If you are trying to delete an EO, Managed Area, Reference, Conservation Site or other record, and you get an error message indicting that you can't delete the record because it is related to other information in the database, you can use the following steps to determine the offending record or records. The following set of queries uses Conservation Site as an example where a user is trying to delete a conservation site with a conservation_site_id = 986, but they are receiving an error message that the site they are trying to delete is related to another conservation site. If you need to query for a constraint related to another table, simply change the criteria next to "table_name".

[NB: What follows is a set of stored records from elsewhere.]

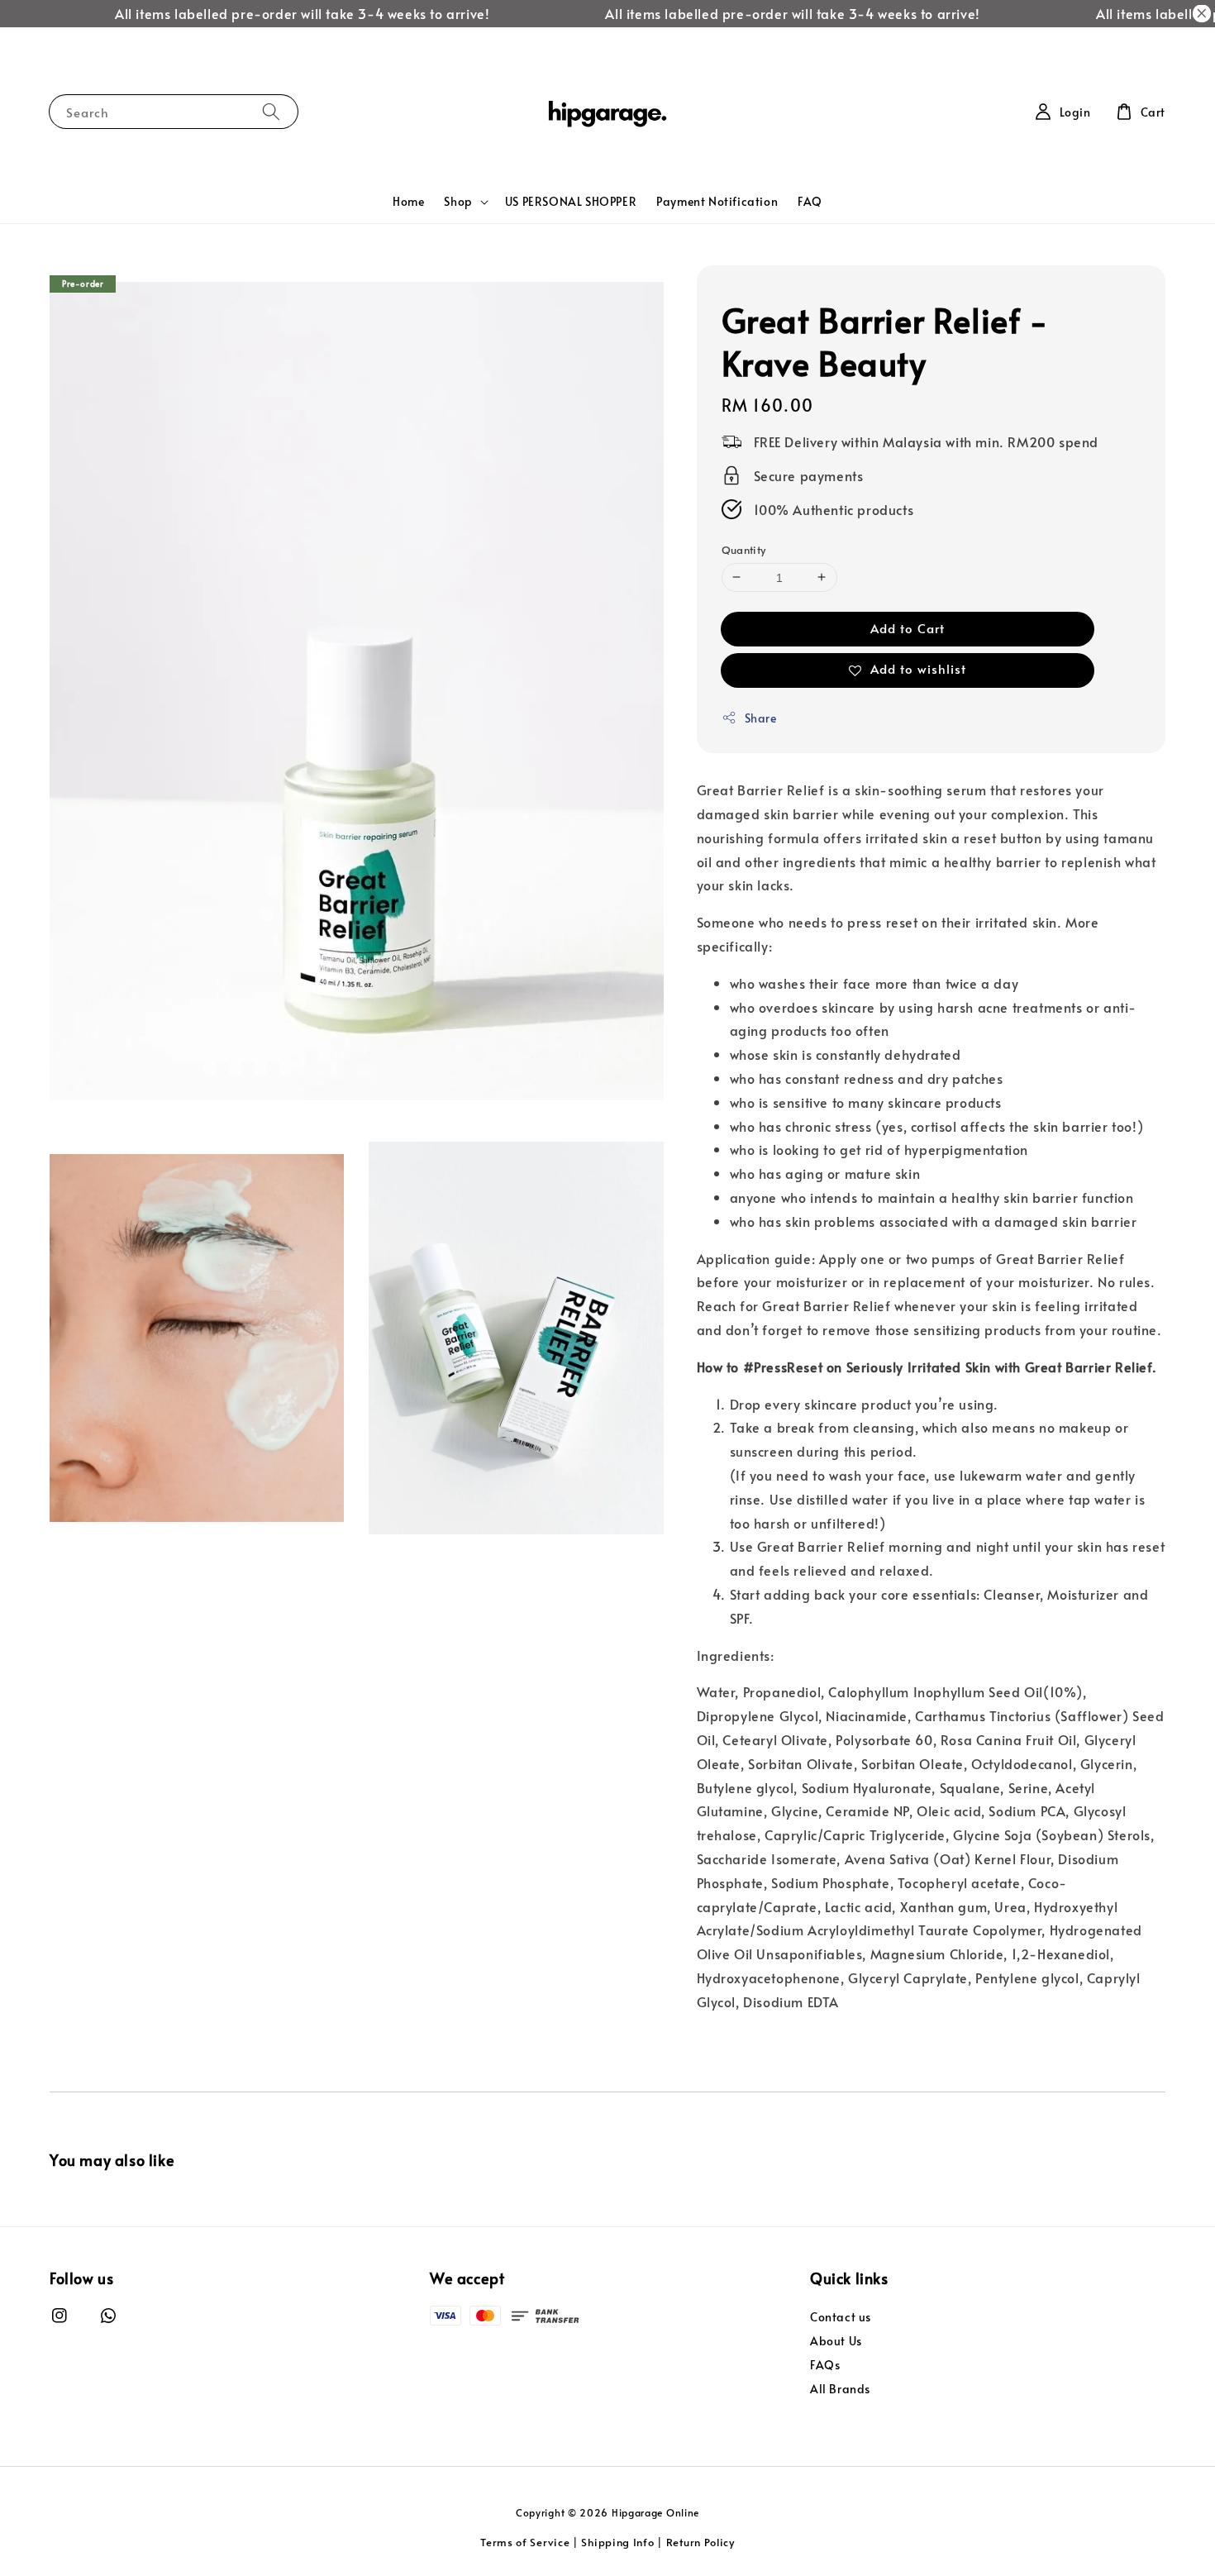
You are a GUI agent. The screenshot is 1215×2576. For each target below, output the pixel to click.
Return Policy (700, 2542)
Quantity (744, 548)
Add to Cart (907, 628)
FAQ (810, 201)
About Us (836, 2341)
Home (408, 201)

In the example below, we will find out what is blocking Conservation Site with the ID 986 from being deleted. First, run a query to find all foreign key constraints that reference the table from which the record cannot be deleted.
select table_name, constraint_name, status, owner from all_constraints where r_owner = 'BIOTICS_USER' and constraint_type = 'R' and r_constraint_name in ( select constraint_name from all_constraints where constraint_type in ('P', 'U') and table_name = 'CONSERVATION_SITE' and owner = 'BIOTICS_USER' ) order by table_name, constraint_name
Look for constraints that involve the table listed in the error message. In this case, only one constraint within the result set, SITE_MACRO_SITE, originates from CONSERVATION_SITE. The following query returns the columns involved in this constraint.
select * from all_cons_columns where constraint_name='SITE_MACRO_SITE';
This returns the column "MACRO_SITE_ID". It is then easy to write a query using this column (MACRO_SITE_ID) and the ID of the record you were unable to delete (986) to find the record that is blocking its deletion.
select * from conservation_site where macro_site_id=986
The results show that Conservation Site #1718 is the offending record which blocks #986 from being deleted.